Villegas’s story is both typical and, given the inevitable line-drawing in every nation’s immigration policy – between good and bad, deserving and undeserving – nothing short of exemplary. Even in this xenophobic time, nearly 60 per cent of Americans support a pathway to citizenship for undocumented immigrants brought to the US as children.
Trump does not, though he won’t say so explicitly. After his attorney general gleefully announced the termination of Daca, Trump tweeted that Congress had a deadline of six months to legalise the program. ‘If they can’t, I will revisit this issue!’ In the days since, the president has gestured toward co-operation with House and Senate Democrats. Immigrant-rights advocates are urging Congress to pursue a narrow, stand-alone vote on the Dream Act. A more comprehensive bill on immigration reform would come with unsavoury compromises: amnesty and citizenship for some and expedited deportation for others.

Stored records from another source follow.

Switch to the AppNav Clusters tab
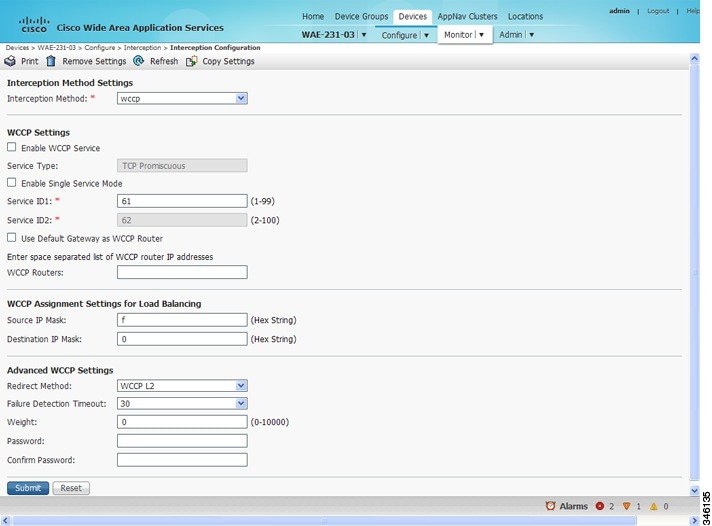[466, 17]
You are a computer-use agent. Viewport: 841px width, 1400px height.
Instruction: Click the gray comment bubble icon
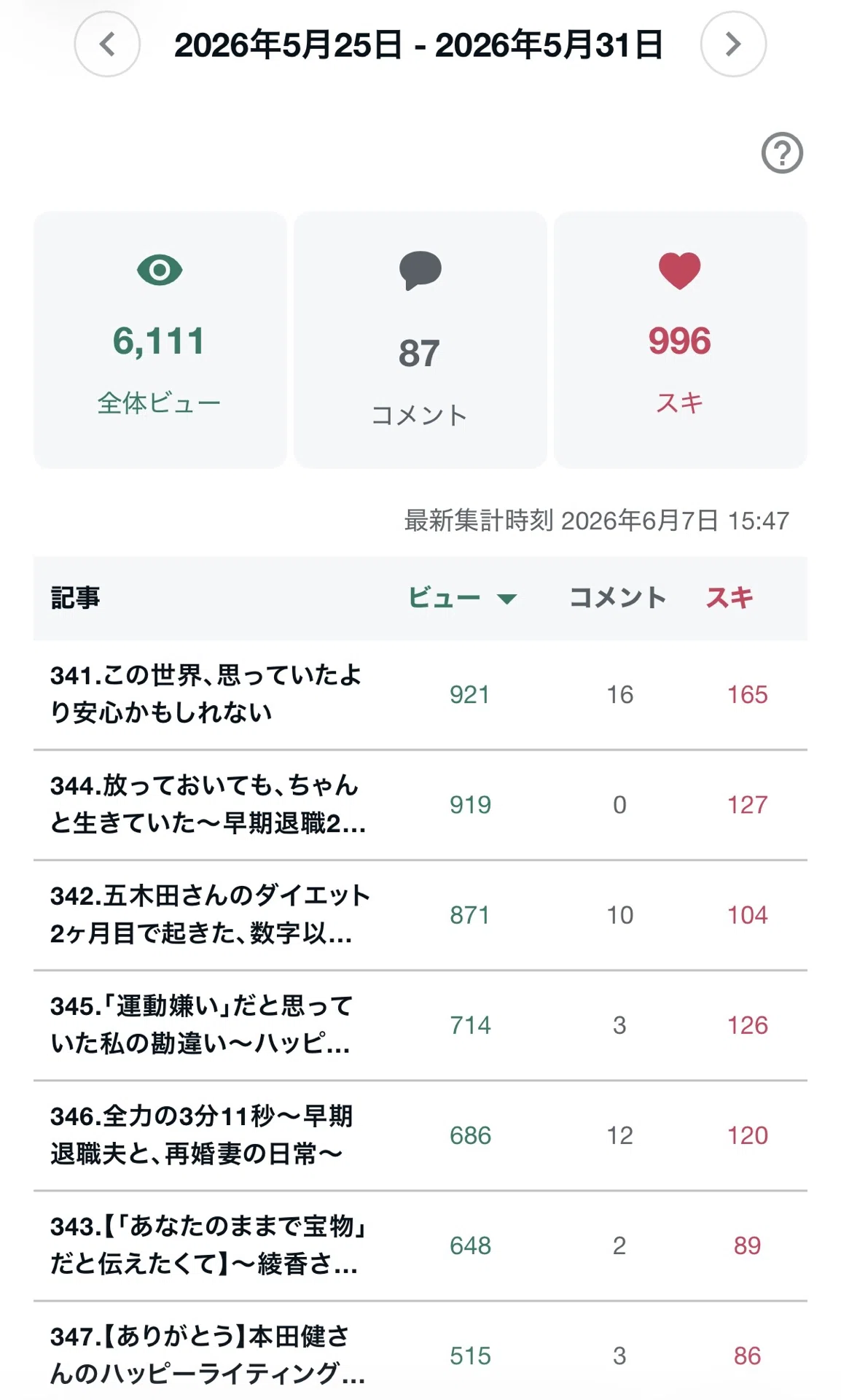point(420,271)
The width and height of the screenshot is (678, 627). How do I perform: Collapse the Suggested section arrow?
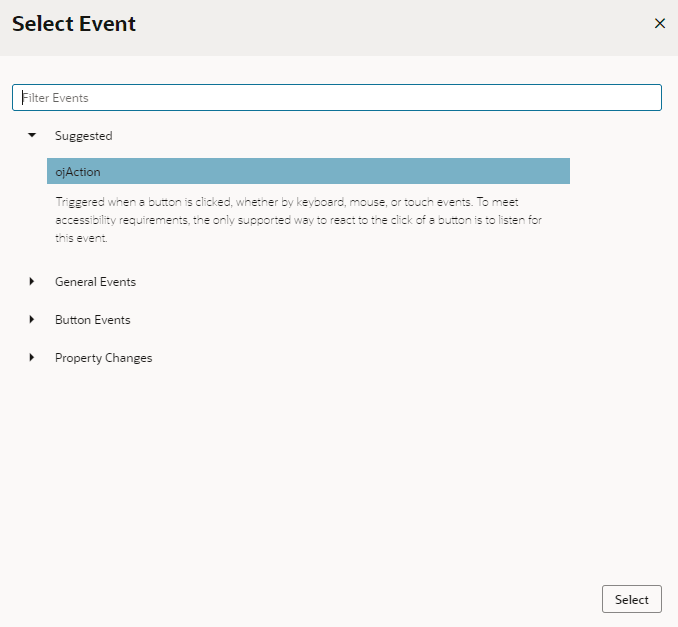pos(32,135)
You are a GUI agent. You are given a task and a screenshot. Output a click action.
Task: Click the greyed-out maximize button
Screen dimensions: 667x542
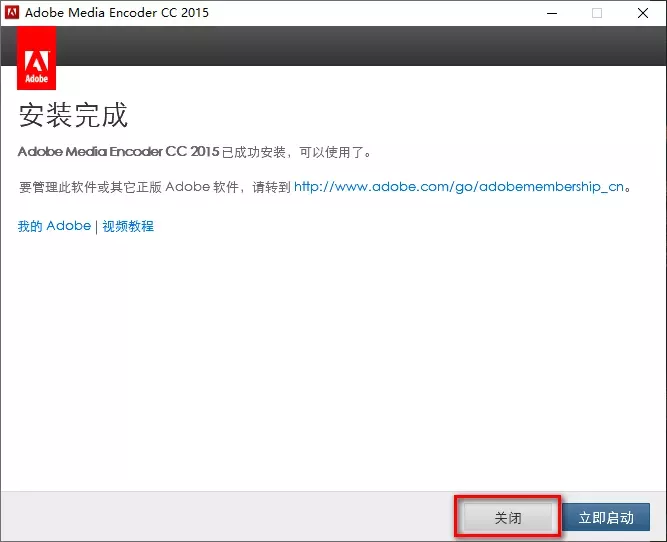[597, 14]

‘In trying to pass a Dream Act as soon as possible, it has to be with no strings attached,’ 19-year-old Rafael Monroy-Rojas told me. ‘Our parents will be affected if immigration enforcement goes through.’ This was among the potential consequences of legislative horse-trading discussed at Thursday’s emergency meeting. Could Daca be renewed before the six-month end date? Yes. Would Hunter College provide counselling to its 650 undocumented students? Yes. What would the passage of a full Dream Act mean? Unclear.
Many students at the meeting were despondent, but Monroy-Rojas felt more angry than sad. Trump’s repeal of Daca, he said, was only the latest salvo in an ‘attack on immigrants that has been going on for some months’. Monroy-Rojas isn’t directly affected by the president’s decision. He had emigrated from Spain too late to qualify for Daca (applicants were required to have been continuously present from June 2007 on), and so is unable to work on the books, ineligible for scholarships, and vulnerable to detention and deportation. While his classmates took on paid internships, Monroy-Rojas put on a gas mask and worked alongside his mother cleaning burned-out apartments – until this summer, when, thanks to a patchwork of grants, he instead interned at a non-profit law office.
Trump’s cancellation of Daca and push toward a legislative solution put Monroy-Rojas and his sister in a strange position. They would be eligible for the Dream Act, as currently written. If Congress were to push the bill through and Trump sign it into law, Monroy-Rojas could apply for permanent relief, including a work permit and eventual citizenship – something Daca never offered. ‘Both my sister and I have felt excluded, and this time, we’re not. We have a Congress that barely works, but there’s still some sense of hope,’ he said. And he would savour the irony of ‘the most racist president in a good while being the one to sign the first immigration reform in more than twenty years’.